··· Exercise inputs ···

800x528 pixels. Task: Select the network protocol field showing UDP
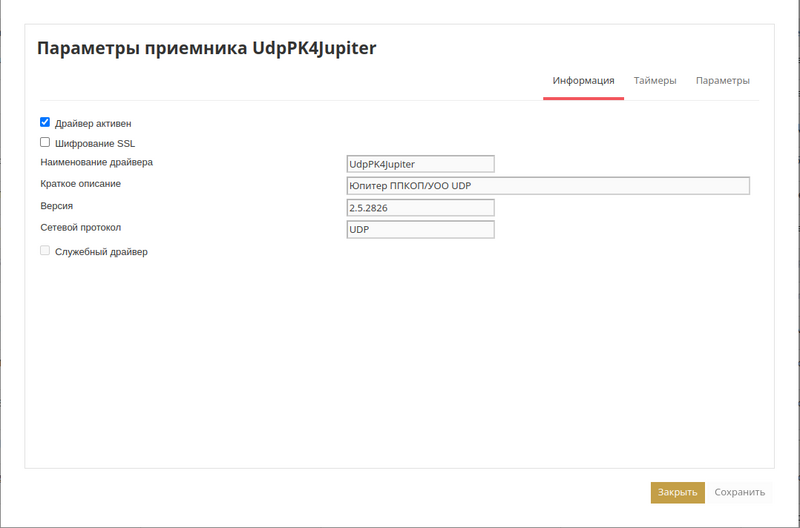pos(420,230)
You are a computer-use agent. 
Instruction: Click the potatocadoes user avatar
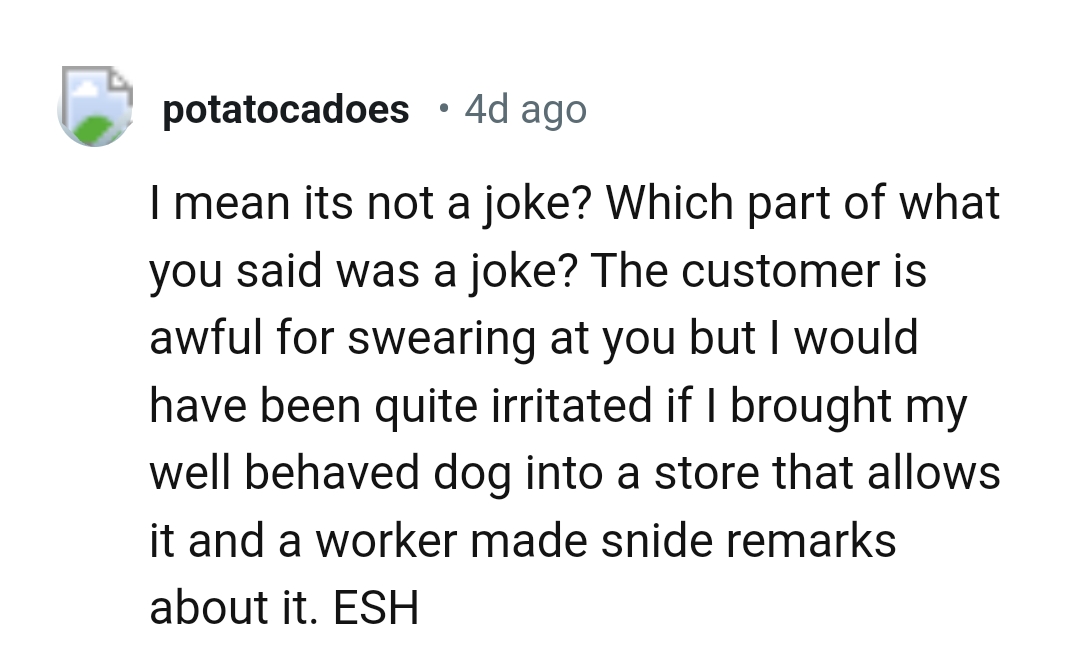96,107
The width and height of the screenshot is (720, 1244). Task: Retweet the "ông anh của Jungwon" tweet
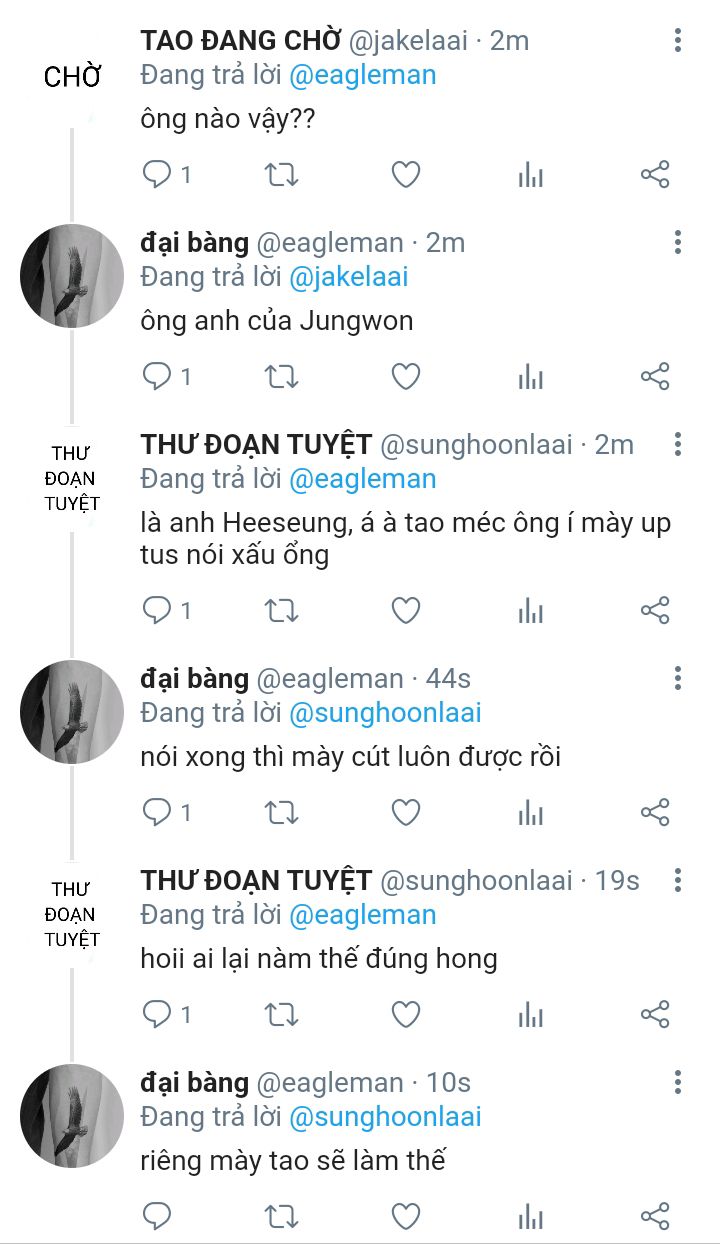click(x=281, y=376)
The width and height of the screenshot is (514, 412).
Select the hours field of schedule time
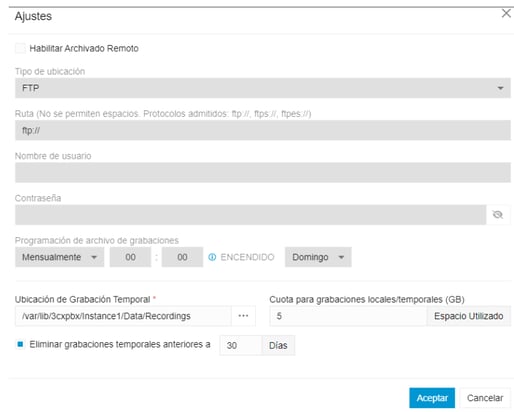click(130, 257)
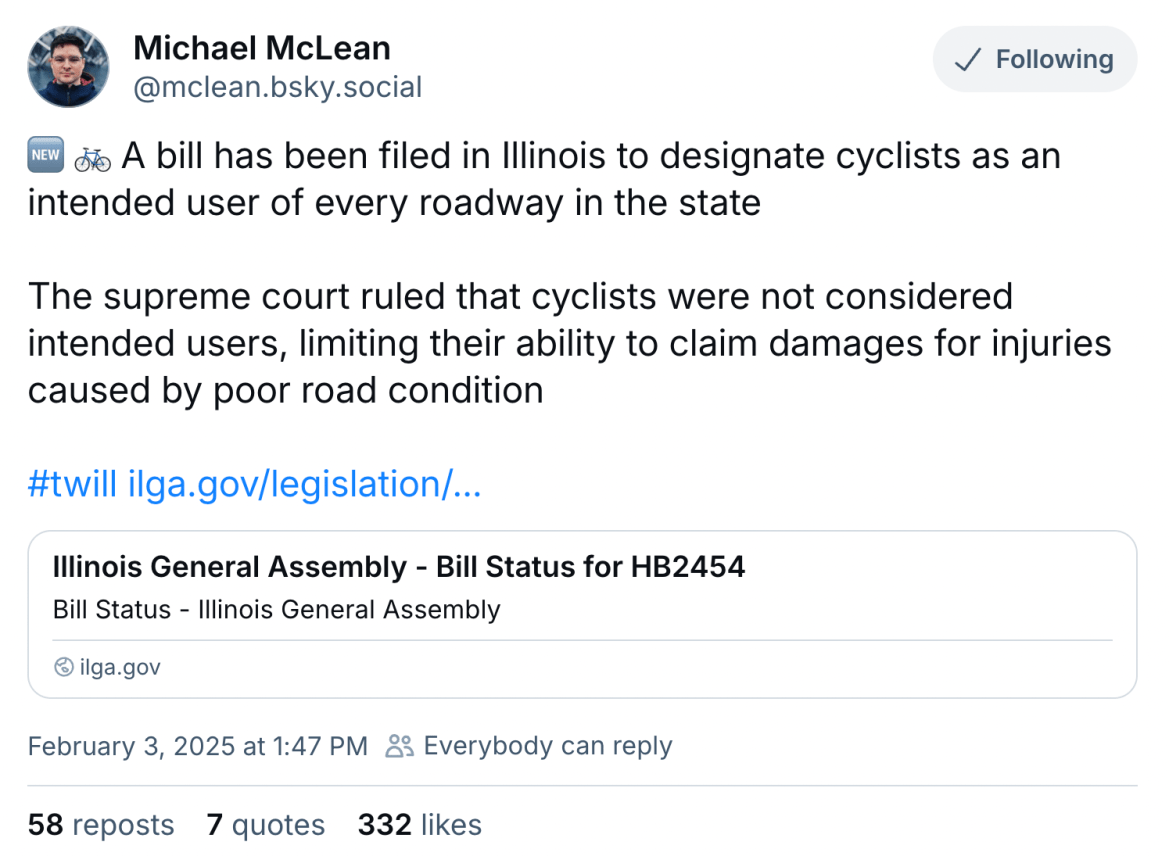1169x856 pixels.
Task: Click Michael McLean display name
Action: pos(261,47)
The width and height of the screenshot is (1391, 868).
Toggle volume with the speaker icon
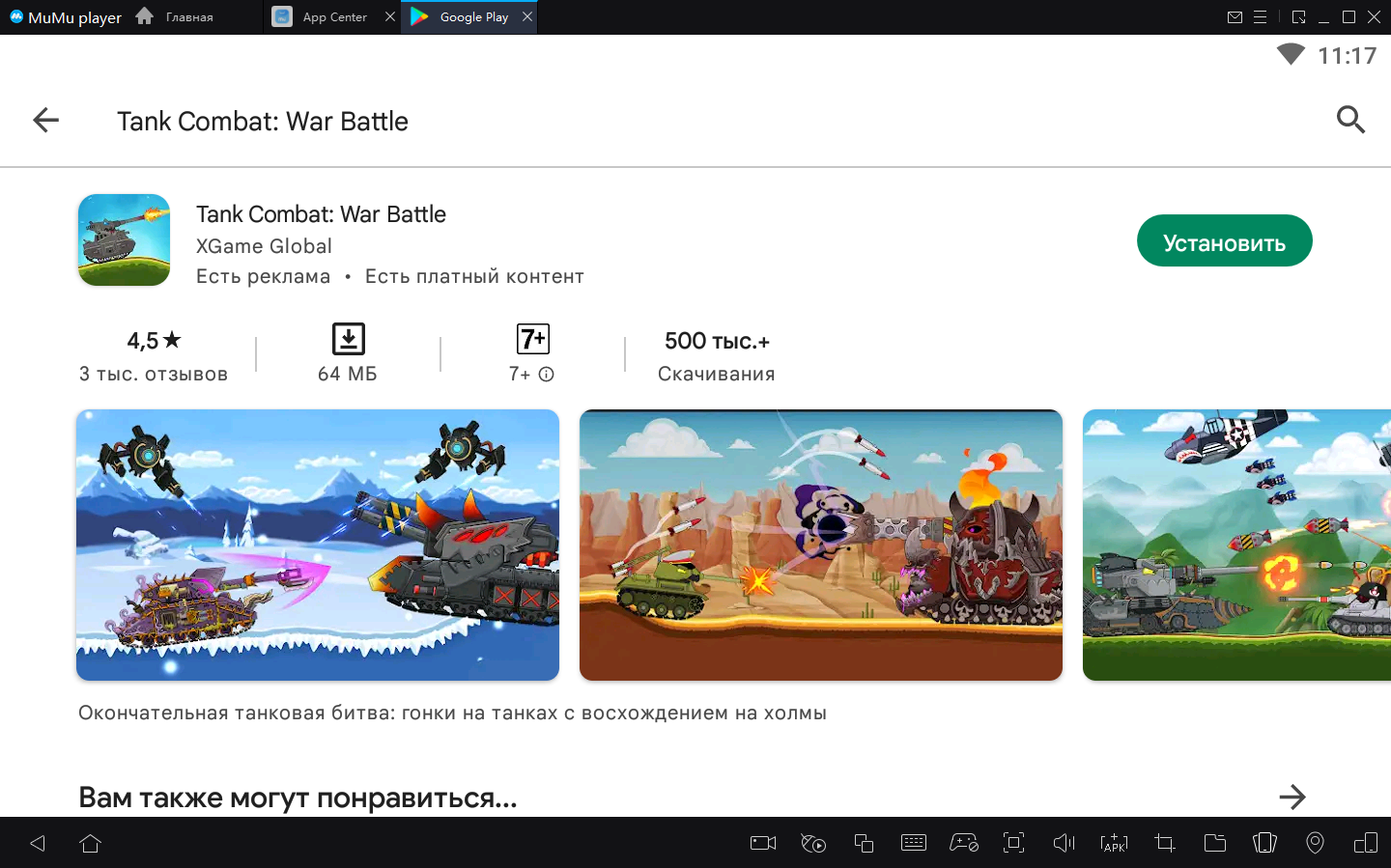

···

• [Instructions to follow] Reproduce, with no pictures, the lines from the one containing "The width and height of the screenshot is (1391, 868)." to the end of the records above, exactly and inclusively.

• [Answer below]
The width and height of the screenshot is (1391, 868).
Toggle volume with the speaker icon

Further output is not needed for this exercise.